**Task to complete:** Can you repeat the lines between the one containing "You are a computer-use agent. Screen" and the one containing "point(244,466)", inclusive, with "Junk" changed to "Spam" and all else unchanged?

━━━━━━

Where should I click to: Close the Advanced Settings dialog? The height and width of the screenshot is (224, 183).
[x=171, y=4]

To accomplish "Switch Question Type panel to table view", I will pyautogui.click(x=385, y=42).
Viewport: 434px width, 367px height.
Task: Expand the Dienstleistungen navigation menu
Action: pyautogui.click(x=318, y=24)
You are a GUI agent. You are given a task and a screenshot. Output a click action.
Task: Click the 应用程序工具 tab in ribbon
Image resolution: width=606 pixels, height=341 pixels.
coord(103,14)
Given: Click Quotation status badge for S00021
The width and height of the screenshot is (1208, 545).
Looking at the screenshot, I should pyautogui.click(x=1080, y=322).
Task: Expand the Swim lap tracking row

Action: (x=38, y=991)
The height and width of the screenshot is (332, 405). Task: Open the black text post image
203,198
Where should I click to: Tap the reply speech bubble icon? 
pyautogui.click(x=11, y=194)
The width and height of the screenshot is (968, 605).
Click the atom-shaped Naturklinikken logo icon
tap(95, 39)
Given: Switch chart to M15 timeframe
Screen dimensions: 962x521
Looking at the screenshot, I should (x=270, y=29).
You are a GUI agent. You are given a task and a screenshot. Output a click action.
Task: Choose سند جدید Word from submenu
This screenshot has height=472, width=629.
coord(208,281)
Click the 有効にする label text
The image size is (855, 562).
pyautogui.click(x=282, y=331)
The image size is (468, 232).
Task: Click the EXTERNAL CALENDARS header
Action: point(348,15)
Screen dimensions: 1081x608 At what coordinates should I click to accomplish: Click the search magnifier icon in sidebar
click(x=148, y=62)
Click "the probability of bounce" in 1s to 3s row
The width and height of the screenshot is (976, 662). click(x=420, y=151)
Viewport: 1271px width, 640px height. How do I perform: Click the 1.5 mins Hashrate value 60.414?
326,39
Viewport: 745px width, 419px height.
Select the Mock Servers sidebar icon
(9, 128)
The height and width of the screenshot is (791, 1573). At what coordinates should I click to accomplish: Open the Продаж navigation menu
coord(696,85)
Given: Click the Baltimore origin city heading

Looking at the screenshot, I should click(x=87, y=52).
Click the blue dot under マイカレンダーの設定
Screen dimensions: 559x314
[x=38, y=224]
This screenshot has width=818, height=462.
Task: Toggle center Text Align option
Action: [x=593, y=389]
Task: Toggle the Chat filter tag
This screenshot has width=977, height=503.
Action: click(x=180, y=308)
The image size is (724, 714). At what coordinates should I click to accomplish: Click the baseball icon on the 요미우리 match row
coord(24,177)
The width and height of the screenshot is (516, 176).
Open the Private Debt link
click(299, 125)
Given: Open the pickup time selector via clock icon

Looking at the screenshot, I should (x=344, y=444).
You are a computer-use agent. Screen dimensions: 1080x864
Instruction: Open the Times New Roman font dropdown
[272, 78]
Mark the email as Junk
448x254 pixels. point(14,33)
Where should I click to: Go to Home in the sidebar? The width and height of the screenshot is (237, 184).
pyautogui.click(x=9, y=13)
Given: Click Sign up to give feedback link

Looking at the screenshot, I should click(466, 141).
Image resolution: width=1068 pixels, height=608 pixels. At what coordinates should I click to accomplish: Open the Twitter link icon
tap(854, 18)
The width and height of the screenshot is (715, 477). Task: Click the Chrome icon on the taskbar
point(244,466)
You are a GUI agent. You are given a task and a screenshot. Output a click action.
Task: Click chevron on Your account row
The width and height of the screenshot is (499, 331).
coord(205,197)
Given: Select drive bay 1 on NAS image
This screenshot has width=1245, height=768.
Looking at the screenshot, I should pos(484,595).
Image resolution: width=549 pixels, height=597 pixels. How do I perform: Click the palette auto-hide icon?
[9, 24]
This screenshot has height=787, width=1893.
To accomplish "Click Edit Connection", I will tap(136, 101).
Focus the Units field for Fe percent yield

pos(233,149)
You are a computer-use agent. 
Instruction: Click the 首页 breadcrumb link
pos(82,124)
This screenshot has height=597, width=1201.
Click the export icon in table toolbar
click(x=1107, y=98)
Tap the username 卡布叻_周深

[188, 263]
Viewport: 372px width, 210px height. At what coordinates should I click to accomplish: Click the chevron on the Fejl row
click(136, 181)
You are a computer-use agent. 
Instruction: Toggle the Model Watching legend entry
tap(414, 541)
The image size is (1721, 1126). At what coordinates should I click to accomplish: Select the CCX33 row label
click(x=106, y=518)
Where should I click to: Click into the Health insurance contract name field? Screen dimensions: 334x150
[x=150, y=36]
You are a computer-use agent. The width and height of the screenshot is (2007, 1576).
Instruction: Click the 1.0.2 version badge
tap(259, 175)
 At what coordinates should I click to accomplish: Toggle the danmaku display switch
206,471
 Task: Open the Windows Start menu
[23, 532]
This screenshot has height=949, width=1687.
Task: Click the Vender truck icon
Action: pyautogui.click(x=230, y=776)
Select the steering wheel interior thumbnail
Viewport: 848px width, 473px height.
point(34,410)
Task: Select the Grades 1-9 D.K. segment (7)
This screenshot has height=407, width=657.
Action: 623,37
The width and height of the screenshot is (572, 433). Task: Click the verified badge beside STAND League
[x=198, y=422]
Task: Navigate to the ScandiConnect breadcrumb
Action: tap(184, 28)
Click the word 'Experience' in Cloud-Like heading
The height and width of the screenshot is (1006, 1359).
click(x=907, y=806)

━━━━━━

**Exercise result:**
You are a computer-use agent. Screen dimensions: 1080x864
Instruction: Open the Times New Roman font dropdown
[272, 78]
Mark the email as Spam
448x254 pixels. point(14,33)
Where should I click to: Go to Home in the sidebar? The width and height of the screenshot is (237, 184).
pyautogui.click(x=9, y=13)
Given: Click Sign up to give feedback link

Looking at the screenshot, I should click(466, 141).
Image resolution: width=1068 pixels, height=608 pixels. At what coordinates should I click to accomplish: Open the Twitter link icon
tap(854, 18)
The width and height of the screenshot is (715, 477). Task: Click the Chrome icon on the taskbar
point(244,466)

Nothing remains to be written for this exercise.